Exercise instructions: The answer must be a single number: the count of lines in the data below that hold the word "chat".

Collected data entries
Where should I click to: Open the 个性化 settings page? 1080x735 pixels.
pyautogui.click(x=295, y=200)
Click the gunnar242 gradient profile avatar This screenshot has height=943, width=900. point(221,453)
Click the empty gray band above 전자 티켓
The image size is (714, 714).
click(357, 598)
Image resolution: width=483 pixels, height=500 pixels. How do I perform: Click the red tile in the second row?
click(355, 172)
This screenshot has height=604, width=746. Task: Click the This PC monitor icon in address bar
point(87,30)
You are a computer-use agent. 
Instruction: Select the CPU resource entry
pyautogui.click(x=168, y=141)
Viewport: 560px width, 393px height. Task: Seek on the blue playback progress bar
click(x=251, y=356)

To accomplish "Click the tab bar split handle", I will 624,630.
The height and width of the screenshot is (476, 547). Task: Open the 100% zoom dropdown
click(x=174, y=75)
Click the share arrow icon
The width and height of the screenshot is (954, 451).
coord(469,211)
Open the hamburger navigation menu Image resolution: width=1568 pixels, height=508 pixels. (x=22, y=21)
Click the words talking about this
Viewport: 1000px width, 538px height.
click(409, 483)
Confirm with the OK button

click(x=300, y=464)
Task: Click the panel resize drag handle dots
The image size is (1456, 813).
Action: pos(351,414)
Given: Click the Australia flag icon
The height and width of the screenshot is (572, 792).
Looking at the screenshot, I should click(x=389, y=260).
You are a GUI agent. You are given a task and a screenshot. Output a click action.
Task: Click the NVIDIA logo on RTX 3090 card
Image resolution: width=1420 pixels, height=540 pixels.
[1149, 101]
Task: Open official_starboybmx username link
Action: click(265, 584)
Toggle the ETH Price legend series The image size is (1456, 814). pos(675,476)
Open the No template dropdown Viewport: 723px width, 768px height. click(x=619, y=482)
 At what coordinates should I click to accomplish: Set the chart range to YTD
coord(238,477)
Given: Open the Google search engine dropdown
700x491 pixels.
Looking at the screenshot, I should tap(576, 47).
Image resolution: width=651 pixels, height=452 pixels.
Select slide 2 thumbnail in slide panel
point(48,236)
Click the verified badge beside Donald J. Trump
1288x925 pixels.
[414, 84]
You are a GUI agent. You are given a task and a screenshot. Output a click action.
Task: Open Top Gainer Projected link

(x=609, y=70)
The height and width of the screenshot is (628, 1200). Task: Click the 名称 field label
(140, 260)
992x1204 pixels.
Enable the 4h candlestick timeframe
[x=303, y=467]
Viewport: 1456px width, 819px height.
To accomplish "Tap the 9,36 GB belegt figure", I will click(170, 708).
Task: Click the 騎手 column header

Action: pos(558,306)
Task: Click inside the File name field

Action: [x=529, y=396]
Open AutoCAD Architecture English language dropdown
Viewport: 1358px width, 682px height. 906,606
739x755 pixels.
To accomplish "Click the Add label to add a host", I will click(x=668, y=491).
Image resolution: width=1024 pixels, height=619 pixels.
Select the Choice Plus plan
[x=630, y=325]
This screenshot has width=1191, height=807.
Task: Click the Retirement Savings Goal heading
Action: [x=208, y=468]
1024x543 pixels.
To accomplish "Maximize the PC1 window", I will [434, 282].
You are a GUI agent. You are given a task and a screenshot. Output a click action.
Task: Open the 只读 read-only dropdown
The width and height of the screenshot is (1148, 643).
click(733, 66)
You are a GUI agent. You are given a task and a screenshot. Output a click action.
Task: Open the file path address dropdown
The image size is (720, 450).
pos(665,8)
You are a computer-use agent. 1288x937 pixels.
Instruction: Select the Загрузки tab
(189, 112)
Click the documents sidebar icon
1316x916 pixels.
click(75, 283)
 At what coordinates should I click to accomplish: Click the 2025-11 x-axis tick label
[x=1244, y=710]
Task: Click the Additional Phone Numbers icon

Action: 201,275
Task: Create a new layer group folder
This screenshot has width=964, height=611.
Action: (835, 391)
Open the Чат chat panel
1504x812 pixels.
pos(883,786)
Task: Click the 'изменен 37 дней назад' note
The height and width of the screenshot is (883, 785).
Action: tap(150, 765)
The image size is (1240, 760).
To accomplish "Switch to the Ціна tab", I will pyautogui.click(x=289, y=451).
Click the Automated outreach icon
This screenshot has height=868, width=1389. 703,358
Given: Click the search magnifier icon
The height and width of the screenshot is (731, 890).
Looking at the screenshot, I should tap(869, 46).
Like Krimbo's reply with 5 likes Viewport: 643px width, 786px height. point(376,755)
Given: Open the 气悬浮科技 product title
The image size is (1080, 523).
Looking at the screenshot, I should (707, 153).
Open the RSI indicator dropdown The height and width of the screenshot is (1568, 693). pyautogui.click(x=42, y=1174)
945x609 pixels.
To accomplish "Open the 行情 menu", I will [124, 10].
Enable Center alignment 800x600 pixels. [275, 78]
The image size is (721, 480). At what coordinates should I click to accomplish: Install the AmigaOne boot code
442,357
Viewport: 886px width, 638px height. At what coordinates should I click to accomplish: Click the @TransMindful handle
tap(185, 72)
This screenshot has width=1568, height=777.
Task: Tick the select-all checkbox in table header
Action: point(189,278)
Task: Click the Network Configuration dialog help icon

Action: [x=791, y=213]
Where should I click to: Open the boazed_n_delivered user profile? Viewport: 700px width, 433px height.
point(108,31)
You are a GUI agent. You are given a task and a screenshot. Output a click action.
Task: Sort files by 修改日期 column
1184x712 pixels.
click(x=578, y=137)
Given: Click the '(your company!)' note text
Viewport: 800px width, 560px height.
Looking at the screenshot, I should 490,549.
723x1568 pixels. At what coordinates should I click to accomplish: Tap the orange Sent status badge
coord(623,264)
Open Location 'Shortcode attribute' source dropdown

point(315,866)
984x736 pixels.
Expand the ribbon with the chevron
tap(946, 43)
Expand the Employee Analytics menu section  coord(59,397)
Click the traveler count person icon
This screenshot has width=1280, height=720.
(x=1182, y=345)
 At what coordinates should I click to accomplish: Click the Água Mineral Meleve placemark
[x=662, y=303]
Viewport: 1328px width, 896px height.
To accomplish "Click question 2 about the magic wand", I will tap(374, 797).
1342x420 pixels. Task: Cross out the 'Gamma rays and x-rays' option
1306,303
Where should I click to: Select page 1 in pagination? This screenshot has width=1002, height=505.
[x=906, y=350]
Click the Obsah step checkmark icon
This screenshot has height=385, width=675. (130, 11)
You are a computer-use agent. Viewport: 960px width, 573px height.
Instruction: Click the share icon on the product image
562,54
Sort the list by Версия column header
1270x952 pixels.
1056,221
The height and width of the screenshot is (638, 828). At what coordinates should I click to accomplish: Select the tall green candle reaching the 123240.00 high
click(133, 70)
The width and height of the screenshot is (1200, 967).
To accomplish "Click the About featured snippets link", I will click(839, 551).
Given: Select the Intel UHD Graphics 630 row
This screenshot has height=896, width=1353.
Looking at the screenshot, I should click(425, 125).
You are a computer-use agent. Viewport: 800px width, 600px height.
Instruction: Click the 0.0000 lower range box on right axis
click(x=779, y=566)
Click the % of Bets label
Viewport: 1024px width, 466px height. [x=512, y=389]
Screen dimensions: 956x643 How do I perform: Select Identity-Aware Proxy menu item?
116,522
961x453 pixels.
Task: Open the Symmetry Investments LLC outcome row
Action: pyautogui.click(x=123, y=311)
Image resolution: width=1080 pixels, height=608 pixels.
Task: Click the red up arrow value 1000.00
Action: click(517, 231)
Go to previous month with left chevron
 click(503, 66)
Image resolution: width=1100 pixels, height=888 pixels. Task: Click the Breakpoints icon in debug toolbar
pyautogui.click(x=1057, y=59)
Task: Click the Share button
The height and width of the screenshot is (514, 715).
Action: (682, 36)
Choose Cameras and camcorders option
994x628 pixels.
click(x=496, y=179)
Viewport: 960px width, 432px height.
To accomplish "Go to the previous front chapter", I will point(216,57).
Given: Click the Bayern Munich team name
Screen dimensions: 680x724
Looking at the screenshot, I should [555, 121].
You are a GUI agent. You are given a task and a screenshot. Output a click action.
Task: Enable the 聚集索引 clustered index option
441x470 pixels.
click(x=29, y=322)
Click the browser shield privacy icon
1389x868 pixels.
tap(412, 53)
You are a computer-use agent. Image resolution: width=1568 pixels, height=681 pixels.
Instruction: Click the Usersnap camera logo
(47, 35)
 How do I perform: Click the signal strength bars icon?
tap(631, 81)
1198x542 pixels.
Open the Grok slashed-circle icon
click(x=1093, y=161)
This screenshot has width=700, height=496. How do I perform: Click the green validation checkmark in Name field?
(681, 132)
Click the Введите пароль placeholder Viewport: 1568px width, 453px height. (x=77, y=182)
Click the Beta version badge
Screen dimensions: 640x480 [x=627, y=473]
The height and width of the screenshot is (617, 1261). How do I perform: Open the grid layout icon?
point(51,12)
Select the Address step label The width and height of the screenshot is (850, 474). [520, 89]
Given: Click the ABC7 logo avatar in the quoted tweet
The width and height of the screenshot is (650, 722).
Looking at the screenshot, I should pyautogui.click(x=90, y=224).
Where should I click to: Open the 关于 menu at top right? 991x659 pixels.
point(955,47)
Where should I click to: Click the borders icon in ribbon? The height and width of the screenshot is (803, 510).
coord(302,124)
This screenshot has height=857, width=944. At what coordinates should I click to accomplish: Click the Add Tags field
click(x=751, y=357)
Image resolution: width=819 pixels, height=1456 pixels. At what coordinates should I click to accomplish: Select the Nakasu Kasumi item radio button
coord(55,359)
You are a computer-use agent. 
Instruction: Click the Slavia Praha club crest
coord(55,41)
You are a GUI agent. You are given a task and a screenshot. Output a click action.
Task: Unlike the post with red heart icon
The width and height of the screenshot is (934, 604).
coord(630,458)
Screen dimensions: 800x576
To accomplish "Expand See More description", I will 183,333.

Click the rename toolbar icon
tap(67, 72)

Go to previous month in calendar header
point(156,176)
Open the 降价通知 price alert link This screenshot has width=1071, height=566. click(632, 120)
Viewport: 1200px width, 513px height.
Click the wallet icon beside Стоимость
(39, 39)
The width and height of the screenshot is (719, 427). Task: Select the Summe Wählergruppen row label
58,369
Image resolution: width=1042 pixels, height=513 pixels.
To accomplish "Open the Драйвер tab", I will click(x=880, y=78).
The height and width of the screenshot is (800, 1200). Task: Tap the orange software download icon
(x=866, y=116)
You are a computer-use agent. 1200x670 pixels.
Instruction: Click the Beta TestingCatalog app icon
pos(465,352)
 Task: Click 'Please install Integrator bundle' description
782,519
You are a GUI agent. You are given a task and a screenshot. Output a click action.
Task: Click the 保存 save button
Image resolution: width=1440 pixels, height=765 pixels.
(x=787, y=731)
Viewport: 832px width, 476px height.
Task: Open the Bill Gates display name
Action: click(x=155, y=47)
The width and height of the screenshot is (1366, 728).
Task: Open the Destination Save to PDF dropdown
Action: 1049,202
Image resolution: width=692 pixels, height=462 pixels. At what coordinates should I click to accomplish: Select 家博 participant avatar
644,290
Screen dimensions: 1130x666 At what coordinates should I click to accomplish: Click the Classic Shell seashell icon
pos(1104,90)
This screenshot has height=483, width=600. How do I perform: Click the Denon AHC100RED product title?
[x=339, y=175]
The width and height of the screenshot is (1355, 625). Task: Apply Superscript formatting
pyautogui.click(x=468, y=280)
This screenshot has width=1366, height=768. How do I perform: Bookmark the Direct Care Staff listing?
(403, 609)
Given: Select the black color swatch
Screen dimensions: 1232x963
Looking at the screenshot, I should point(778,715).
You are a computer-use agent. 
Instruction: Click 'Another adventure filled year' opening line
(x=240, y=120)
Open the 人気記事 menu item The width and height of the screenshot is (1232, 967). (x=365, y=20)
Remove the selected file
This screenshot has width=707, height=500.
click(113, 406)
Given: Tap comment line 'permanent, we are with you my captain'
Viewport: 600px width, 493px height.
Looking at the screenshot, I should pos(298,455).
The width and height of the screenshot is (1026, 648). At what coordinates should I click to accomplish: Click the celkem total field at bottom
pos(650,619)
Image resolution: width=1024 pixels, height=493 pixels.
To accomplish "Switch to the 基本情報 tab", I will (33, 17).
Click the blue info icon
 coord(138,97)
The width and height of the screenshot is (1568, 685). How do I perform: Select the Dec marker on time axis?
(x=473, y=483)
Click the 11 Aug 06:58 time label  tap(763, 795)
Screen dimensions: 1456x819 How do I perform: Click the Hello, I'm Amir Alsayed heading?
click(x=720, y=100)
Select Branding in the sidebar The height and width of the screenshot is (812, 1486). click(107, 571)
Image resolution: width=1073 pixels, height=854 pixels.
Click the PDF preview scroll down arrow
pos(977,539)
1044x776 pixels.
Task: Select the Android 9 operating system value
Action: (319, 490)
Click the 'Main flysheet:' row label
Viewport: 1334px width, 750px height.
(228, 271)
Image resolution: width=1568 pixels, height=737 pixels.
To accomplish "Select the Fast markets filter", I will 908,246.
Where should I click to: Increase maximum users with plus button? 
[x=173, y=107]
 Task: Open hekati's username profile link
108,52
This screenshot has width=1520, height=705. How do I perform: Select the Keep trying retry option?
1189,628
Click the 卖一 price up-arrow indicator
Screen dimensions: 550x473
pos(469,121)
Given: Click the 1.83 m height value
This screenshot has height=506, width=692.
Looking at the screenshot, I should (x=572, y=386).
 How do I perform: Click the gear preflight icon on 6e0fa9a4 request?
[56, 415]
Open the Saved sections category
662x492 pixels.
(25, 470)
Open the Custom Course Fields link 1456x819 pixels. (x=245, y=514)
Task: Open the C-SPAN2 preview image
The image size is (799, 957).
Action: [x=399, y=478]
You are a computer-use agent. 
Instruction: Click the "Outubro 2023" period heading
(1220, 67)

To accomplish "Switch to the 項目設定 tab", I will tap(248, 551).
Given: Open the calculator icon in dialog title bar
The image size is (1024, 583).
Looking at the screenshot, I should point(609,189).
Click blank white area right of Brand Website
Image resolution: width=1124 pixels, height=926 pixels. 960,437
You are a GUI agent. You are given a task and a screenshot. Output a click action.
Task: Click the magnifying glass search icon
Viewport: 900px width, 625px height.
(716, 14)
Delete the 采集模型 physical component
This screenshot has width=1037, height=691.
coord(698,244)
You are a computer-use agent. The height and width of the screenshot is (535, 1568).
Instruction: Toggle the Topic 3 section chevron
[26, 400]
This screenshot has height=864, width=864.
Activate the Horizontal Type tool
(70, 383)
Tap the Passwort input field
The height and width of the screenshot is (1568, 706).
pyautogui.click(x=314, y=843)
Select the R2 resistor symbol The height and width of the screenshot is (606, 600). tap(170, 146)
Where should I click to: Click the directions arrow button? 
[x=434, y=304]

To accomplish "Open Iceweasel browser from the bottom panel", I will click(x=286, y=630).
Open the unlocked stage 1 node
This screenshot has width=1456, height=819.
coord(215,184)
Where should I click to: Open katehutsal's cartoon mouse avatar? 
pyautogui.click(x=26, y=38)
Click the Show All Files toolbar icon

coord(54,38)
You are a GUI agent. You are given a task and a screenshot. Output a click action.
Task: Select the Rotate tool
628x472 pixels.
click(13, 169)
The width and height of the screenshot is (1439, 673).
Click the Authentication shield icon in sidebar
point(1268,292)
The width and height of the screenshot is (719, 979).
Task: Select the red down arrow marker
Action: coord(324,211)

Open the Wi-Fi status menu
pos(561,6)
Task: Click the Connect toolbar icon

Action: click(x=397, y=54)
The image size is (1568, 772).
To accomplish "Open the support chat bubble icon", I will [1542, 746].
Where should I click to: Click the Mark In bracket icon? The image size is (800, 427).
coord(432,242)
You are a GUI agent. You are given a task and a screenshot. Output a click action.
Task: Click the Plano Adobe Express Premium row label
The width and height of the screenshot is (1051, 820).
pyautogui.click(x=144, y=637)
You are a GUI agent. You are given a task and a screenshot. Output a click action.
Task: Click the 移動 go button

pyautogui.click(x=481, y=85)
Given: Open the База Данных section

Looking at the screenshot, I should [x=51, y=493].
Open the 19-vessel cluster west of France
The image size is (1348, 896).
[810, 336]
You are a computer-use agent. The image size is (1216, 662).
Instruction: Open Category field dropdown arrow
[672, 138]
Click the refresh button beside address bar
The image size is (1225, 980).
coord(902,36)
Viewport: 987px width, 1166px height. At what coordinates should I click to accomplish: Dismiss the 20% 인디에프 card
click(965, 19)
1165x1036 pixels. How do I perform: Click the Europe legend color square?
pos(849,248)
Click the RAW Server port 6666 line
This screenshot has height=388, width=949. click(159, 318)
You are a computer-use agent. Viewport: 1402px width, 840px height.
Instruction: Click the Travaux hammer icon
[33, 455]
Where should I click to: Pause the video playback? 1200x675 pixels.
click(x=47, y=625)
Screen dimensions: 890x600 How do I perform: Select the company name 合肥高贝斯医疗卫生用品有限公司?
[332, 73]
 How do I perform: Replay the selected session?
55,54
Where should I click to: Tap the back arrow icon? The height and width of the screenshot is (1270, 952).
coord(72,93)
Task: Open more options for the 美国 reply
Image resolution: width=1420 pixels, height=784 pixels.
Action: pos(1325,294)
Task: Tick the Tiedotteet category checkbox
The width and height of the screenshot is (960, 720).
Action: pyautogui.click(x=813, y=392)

Solution to the exercise: 2